There in the doorway, filling it up with his big shape, was Tony Ford. For the first moment I got a sort of setback. Mightn't anyone—thinking of home and husband and finding yourself face to face with a gunman?
With one hand still in the satchel I stood eyeing him, not a word out of me, solemn as a tombstone. It didn't phaze him a bit. Teetering from his heels to his toes, a grin on him like the slit in a post box, he stood there as calm as if he'd never come nearer murder than to spell it in the fourth grade.
"It just came to me a few moments ago—as I was passing by here—that the prettiest and smartest hello girl in New York mightn't have gone home yet," he said.
Now if you're experienced about men—and take it from me hello girls are—you never believe a word a chap like Tony Ford hands out. But hearing those words and looking at his broad, conceited face, it came to me that these were true. He'd been passing, suddenly thought of me, and dropped in to see if I was there.
"Well," I answered, "here I am. What of it?"
"First of it," he said, "is how long are you going to be there?"
"Till I get this satchel closed," I said and pressing hard on the catch it snapped shut.
"And second of it," he went on, "is where are you going afterward?"

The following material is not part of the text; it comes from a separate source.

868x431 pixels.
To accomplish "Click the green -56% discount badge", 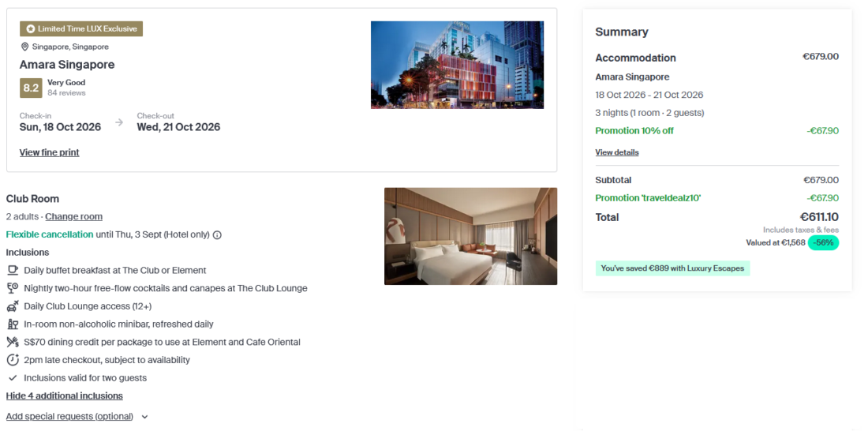I will point(824,243).

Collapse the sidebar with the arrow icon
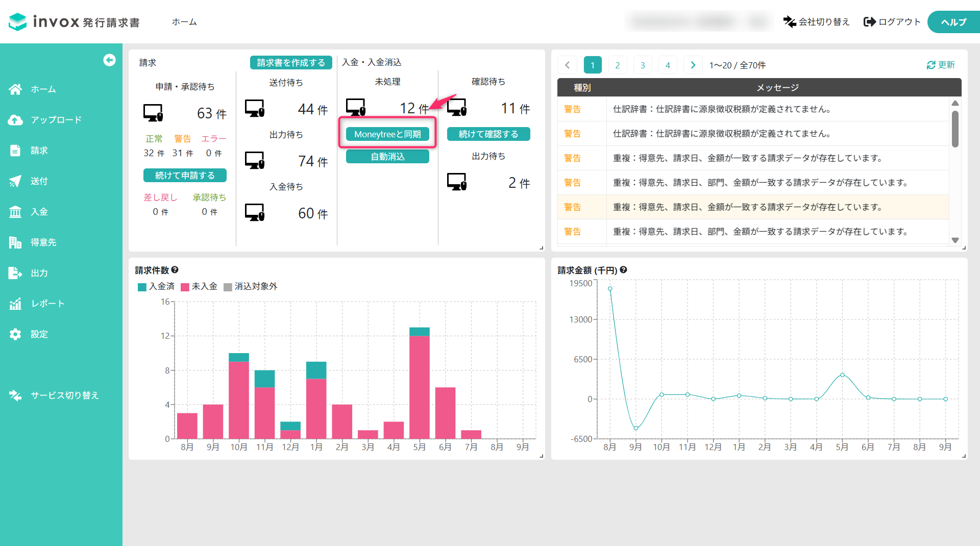pos(109,60)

My first thought was I was going to get away from him as fast as the Interborough System could take me—and then I had a second thought. Why had Tony Ford dropped in so opportune at my closing hour? To ask me to dinner. And why couldn't I, hired to do work for Whitney & Whitney, do a little extra for good measure? I knew they wanted to hear Ford's own account of what he did the evening of January fifteenth, but that they couldn't get it. What was the matter with me, Molly Babbitts, getting it for them?
It flashed into my head like lightning and it didn't flash out again. Frightened? Not a bit! Keyed up though—like your blood begins to run quick. I'd taken some risky dares in my time but it was a new one on me to dine with a murderer. But honest, besides the pleasure of doing something for the old man, there was a creepy sort of thrill about it that strung up my nerves and made me feel like I was going to shoot Niagara in a barrel.